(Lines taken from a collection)
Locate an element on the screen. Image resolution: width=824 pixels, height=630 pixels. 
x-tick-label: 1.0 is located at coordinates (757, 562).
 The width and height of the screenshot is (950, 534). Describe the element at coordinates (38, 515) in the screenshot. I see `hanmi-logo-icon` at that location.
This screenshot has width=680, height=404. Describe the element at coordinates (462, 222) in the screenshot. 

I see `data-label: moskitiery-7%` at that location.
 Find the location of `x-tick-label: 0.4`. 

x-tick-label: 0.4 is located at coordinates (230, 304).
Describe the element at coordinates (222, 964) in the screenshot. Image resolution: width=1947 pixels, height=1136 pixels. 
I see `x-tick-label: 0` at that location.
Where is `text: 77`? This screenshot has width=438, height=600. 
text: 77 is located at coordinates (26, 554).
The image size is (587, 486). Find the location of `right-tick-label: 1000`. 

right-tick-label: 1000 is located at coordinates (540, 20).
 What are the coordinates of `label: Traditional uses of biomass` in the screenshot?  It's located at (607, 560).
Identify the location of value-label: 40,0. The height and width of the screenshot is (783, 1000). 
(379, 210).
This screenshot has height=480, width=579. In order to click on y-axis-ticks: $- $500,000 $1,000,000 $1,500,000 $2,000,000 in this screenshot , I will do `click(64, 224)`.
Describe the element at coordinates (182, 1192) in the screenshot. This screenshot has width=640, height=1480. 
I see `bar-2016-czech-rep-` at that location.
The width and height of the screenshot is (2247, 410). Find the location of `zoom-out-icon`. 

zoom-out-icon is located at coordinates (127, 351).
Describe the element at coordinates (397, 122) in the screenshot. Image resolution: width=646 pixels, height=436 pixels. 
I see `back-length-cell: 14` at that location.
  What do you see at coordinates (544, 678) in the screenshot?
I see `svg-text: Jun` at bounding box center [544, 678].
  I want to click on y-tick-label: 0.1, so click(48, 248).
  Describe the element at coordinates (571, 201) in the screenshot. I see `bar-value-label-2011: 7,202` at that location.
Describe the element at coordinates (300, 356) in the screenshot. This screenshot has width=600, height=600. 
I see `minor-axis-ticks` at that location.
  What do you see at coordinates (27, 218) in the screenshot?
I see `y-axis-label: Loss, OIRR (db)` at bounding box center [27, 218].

Work item:
Convert the section that opens with the line containing "Identify the location" and closes with the line containing "zoom-out-icon is located" into a two-column CSV with columns named input and output. Each row should pair a line's text with the answer that follows it, with each value in one quoted field and any line breaks replaced by spaces.

Completed exercise:
input,output
"Identify the location of value-label: 40,0. The height and width of the screenshot is (783, 1000).","(379, 210)."
"This screenshot has height=480, width=579. In order to click on y-axis-ticks: $- $500,000 $1,000,000 $1,500,000 $2,000,000 in this screenshot",", I will do `click(64, 224)`."
"Describe the element at coordinates (182, 1192) in the screenshot. This screenshot has width=640, height=1480.","I see `bar-2016-czech-rep-` at that location."
"The width and height of the screenshot is (2247, 410). Find the location of `zoom-out-icon`.","zoom-out-icon is located at coordinates (127, 351)."